(What you will do):
1) In the review response on equivariant inertial odometry, in which part of the revision did the authors include a visualization of the strict and approximate equivariance strategies?
2) Summarize the review response on equivariant inertial odometry in two sentences.
3) Carry on the review response on equivariant inertial odometry from the point where it stops.

(Text):
W1. The primary weakness of this paper is the clarity of its writing. I’m unable to fully understand the major differences between this work and RIO: Rotation-equivariance Supervised Learning of Robust Inertial Odometry.

While our work and RIO both aim to address the equivariance of neural inertial odometry by modeling rigid transformations of trajectory and IMU data, there are several distinct differences.

(1) Most significantly, RIO addresses approximate equivariance, while our method enforces strict equivariance. Approximate equivariance enforces equivariance via an equivariance loss which penalizes inconsistencies in predictions on data from four rotated trajectories. By contrast, strict equivariance enforces inherent consistency by tailoring specific neural network components to be exactly equivariant. This work proposes several specialized linear and non-linear layers to guarantee the strict equivariance of the predicted canonical frame, while RIO uses traditional layers.

(2) RIO adopts a Test-Time Training strategy, which adds computational overhead and thus increases the inference time as they are required to store multiple versions of the prediction model and augmented trajectories. Since our method is strictly equivariant, we do not require a Test-Time Training strategy. Moreover, despite not using such a strategy our method outperforms RIO.

(3) RIO only handles $2D$ displacement outputs and equivariance to rotations in SO(2), i.e. $2D$ planar rotations. By contrast, our method can handle both $2D$ and $3D$ outputs and thus addresses equivariance in $2D$ and subequivariance in $3D$ .

(4) Last, we also extend the modeling to roto-reflections, i.e. the group $O(2)$ , which comprises rotations and reflections in the plane perpendicular to gravity and requires a novel bijection for angular rate preprocessing.

To highlight the difference in equivariance types (strict/approximate), we included a visualization of the different strategies in the revision Appendix A.4.

W2. While the key idea of this paper is clear, it’s difficult to discern how it specifically diverges from the previous work. I strongly recommend that the authors begin by clearly outlining the main concepts, followed by a detailed description of the methodology. This structure would greatly help readers in understanding the unique contributions of this work.

As discussed previously, our work significantly diverges from the previous works mentioned above (RIO) in four major ways (i) approximate vs. strict equivariance, (ii) test-time training vs. no test-time training, and (iii) $2D$ vs. $3D$ modeling and (iv) equivariance to rotations in $SO(2)$ vs. roto-reflections $O(2)$ . Please see our previous response for a recap.

(Material):
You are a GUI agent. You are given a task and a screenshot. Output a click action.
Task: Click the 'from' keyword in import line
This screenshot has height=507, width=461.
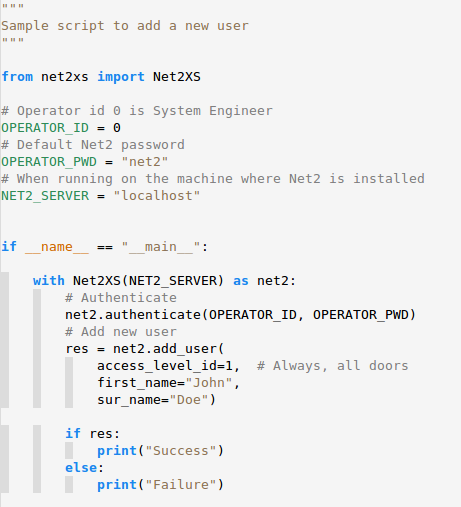(17, 77)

(Responses in order):
1) Appendix A.4.

2) Responding to a reviewer's concern about clarity, the authors explain how their work on equivariant neural inertial odometry differs from RIO. Unlike RIO, their method enforces strict rather than approximate equivariance, needs no test-time training, handles both 2D and 3D outputs, and extends to roto-reflections in O(2).

3)
We also thank the reviewer for the recommendation of reworking our method, and have tried our best to include the preliminary theory that is necessary to understand the concepts in this work in Appendix A.4. We supplemented this with additional pointers to textbooks and prior works. Regretfully, we believe, due to space considerations, that it is out of scope for us to include more preliminary theory in the main text.

Q1. What is the roto-reflection group, and why is it important? A more detailed explanation of this concept and its relevance would be helpful.

The Roto-reflection group $O(n)$ is a set of $n\times n$ matrices $R$ (in this work $n=2$ ), which are orthogonal, i.e. $RR^T = I_n$ . Their determinant can be 1 or -1. This set of matrices forms a group because (i) it has an identity element $I_n$ , (ii) the product of any two matrices from $O(n)$ is in $O(n)$ , and (iii) every matrix $R\in O(n)$ has an inverse $R^T\in O(n)$ . As shown in Figure 3a, the orange trajectory is obtained by reflecting the reference trajectory, and the purple one is obtained by rotating the reference trajectory. The reflections and rotations are the transformations in the roto-reflection group. We illustrate how this transformation acts on the inputs of the neural network in Figure 3b.

2024-11-24

Q2. What is the PCA(handcrafted equivariant frame)? A more detailed explanation of this concept and its relevance would be helpful.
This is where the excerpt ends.